Und ehrlich gesagt, wäre es mir auch lieber gewesen in Ungewissheit gelassen zu werden, denn die Tatsache, dass Daimon nichts Besseres zu tun hat, als mich auf meine schlechte Denkangewohnheit hinzuweisen, deutet schwer daraufhin, dass die Sache mit einem Konter noch nicht gegessen ist. >>Da scheint jemand aus Erfahrung zu sprechen<<, flüstert er mir zu und ich kann mir ein Augenverdrehen nicht verkneifen.

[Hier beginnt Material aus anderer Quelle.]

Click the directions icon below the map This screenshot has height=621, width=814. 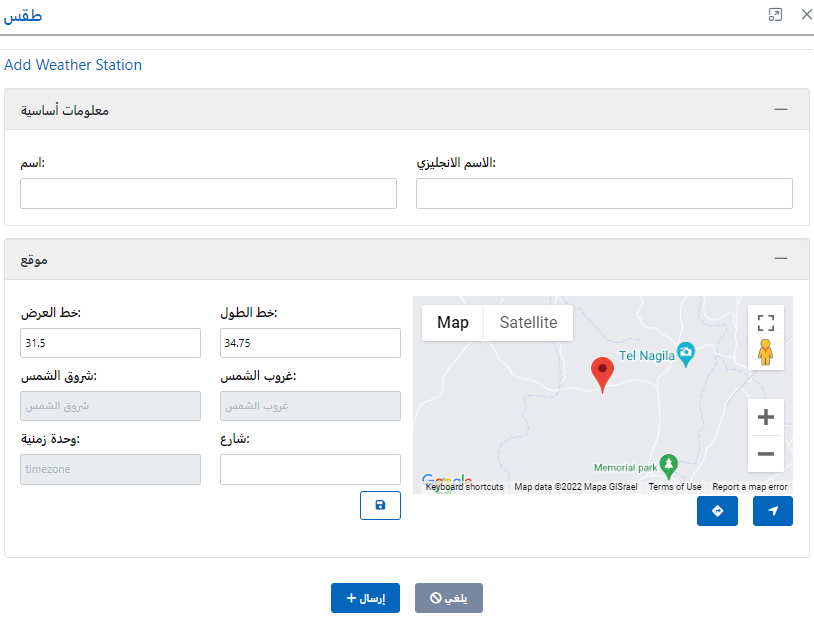pyautogui.click(x=717, y=510)
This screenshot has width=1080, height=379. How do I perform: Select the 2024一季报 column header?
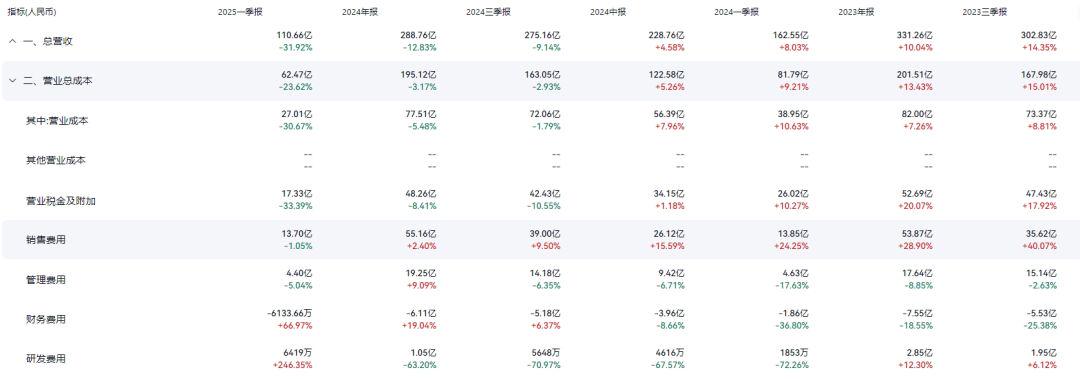point(736,12)
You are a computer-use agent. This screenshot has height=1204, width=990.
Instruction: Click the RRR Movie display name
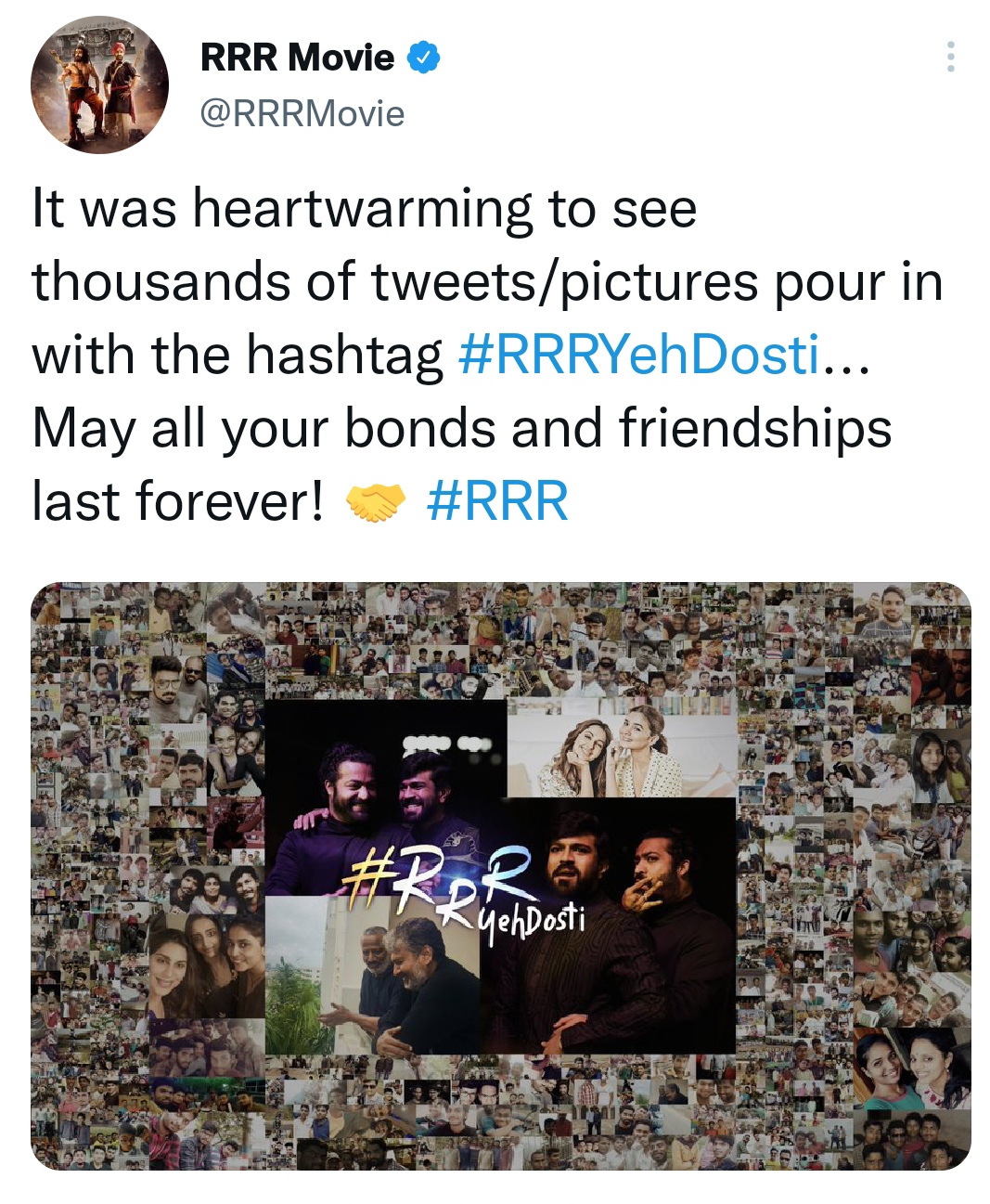pyautogui.click(x=297, y=58)
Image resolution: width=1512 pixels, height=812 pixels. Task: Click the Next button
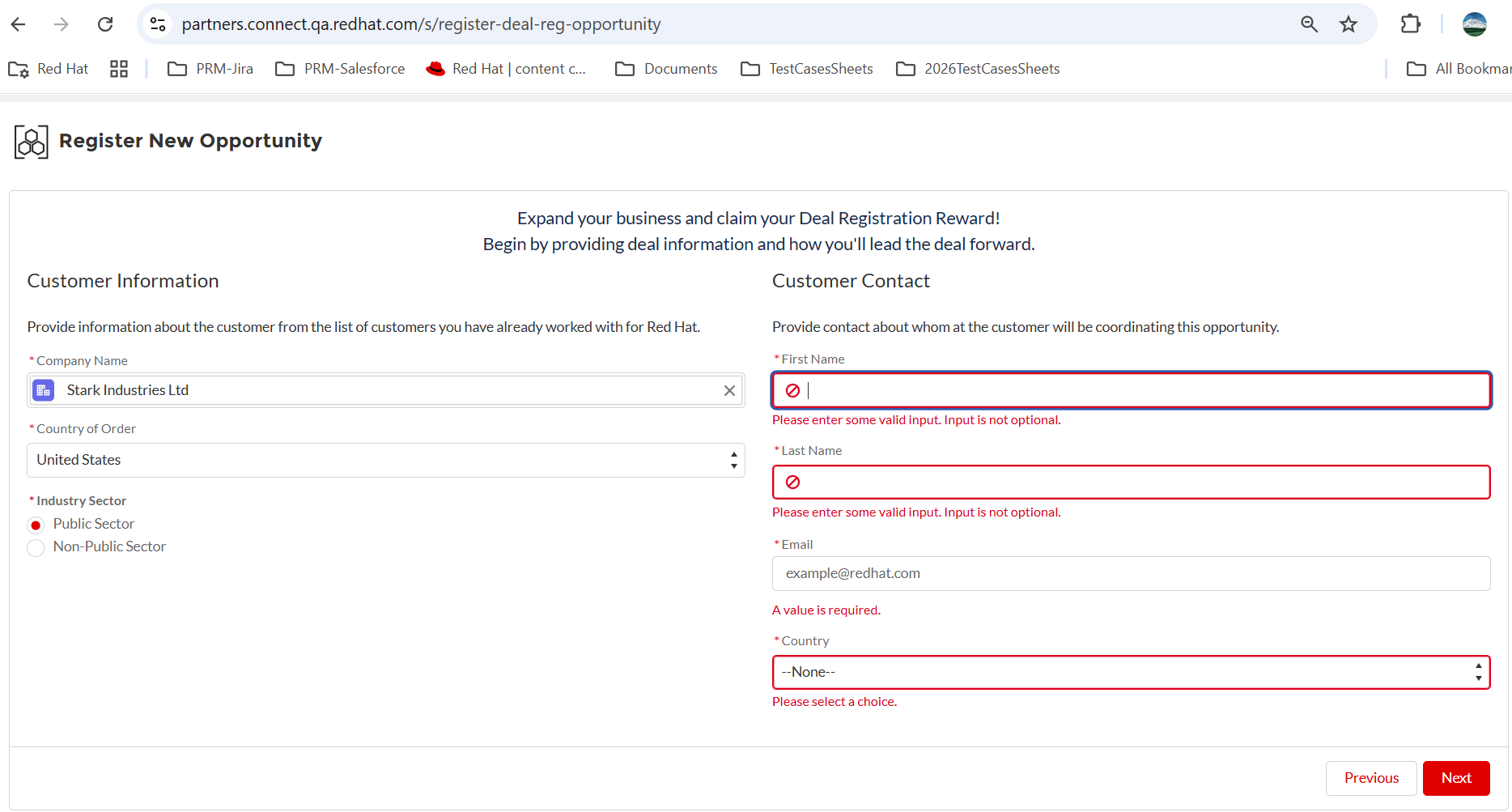point(1456,778)
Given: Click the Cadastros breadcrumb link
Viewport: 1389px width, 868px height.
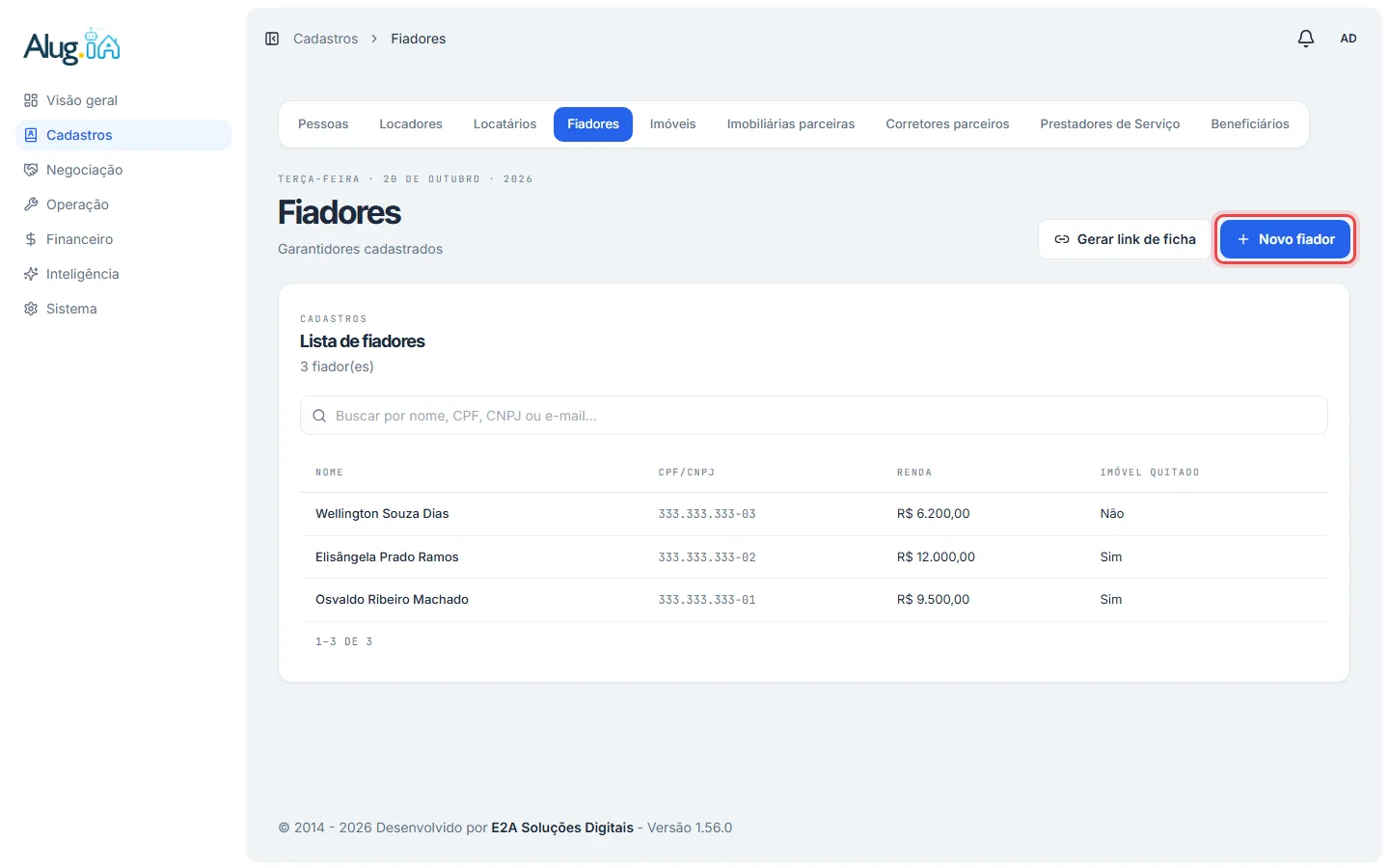Looking at the screenshot, I should (325, 39).
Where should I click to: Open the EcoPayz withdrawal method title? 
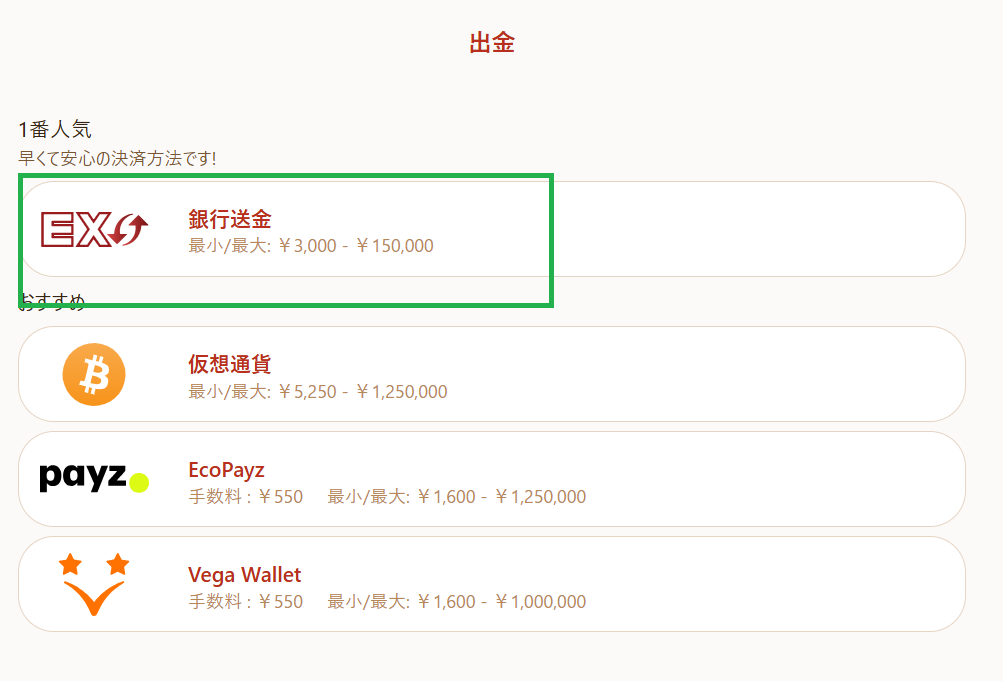(x=226, y=470)
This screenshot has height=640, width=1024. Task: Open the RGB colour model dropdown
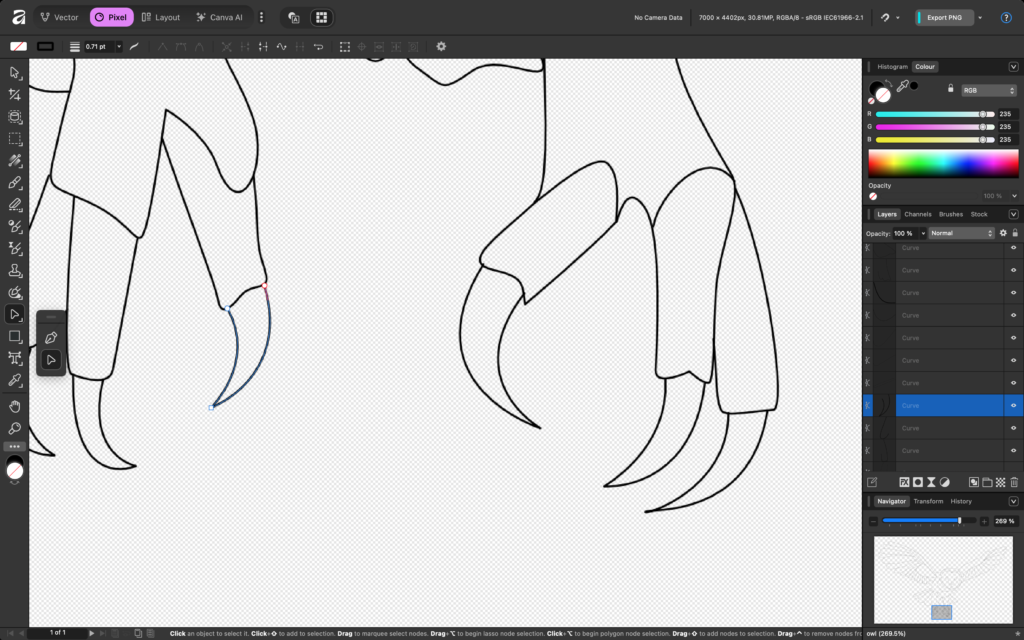coord(988,90)
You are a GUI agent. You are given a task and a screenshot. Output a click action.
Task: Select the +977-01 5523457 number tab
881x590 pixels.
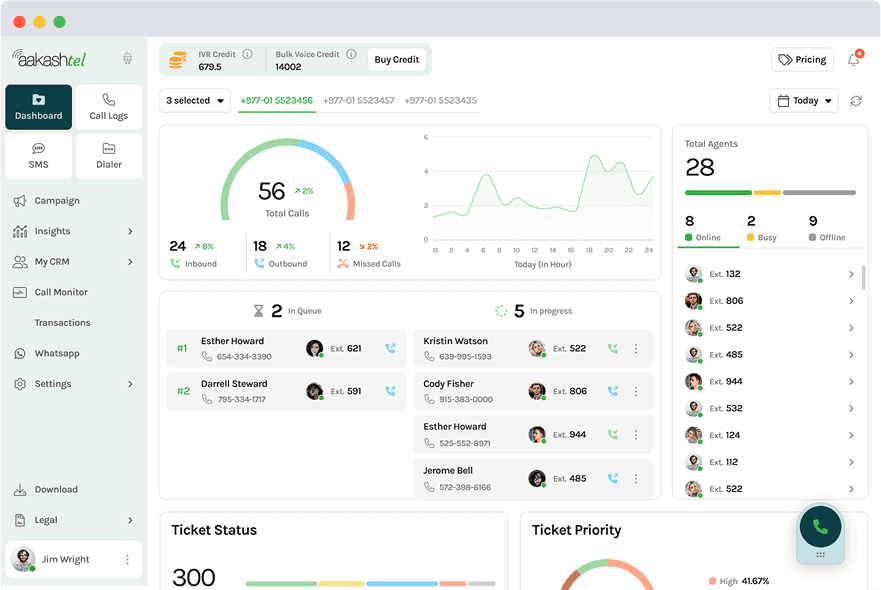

Denn leider liegt er damit goldrichtig und ich würde lügen, wenn ich sage, dass sich diese Erinnerung nicht auch in meinem Kästchen ganz hinten in meinem Versand befindet.
>>Aber ob du es glaubst oder nicht: Ich habe diese Tirade mittlerweile so oft gehört, dass ich schon fast immun dagegen bin. Du musst dir also schon eine bessere Drohung einfallen lassen... Jedenfalls wenn du das überhaupt willst. Denn meiner Ansicht nach war das nur ein mehr als halbherziger Versuch, mich auf Abstand zu halten<< Verdammt, denke ich, weil die Stimmung schon wieder in eine Richtung gekippt ist, die ich eigentlich unbedingt vermeiden wollte. Wobei die Atmosphäre eigentlich schon von dem Moment eine Vollbremsung mit anschließender Kehrtwende eingelegte, als Daimon den Sicherheitsabstand, den ich eigentlich zu ihm bewahren möchte, in die Mülltonne gekloppt hat.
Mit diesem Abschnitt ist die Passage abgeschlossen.